Brother Shirky joins the email doomsayers.


I also have the same pit in my stomach about email in 2003 that I did in 1997 about usenet.

I never liked usenet, not even in 1994. It was one of those things, like Gopher, that I was expecting to go away once the Web got rolling.

I survived the spam avalanche from the worms with almost no loss of productivity. I survived the response to an "instalanche" when Glenn linked to my "open letter" essay. In that case, my filters had to cope with a bunch of good emails from people who had never written to me before.

My filters worked fine.

I think that the issue with email is that we are doing more with it. That means that we have to adapt our habits. We have to adopt better sorting tools.
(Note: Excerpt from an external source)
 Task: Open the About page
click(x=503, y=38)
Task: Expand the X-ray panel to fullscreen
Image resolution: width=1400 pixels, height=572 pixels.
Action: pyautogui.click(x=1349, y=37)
I continue to believe that putting limitations on the ability to cc emails with attachments may be worthwhile. But I don't see it going down the path of usenet.

Comments (2) | Category: spam wars


COMMENTS

1. Brad Hutchings on October 9, 2003 08:01 PM writes...

Effective filters... I don't use Bayesian filters, nor do I rely on the "Junk Mail" feature in Apple Mail for more than an indication of what it thinks is junk. I have found that after I sort my lists and divert friends and family and people I work with into appropriate mailboxes, a rule that simply diverts e-mail with content-type header "text/html" to a "likely SPAM" box solves the problem with manageable type 1 and type 2 errors.

Nightly, I go through the SPAM messages and make sure I didn't miss anything important. Since I run our servers, I also scan at the Received headers to see if there is another domain to add to my private blacklist. I used to have a few users automatically forward me candidate SPAM so that I could harvest more blacklist domains. SPAM probably costs me 15 minutes a day, but if I were to let it go, we'd have overloaded mail servers and network connections.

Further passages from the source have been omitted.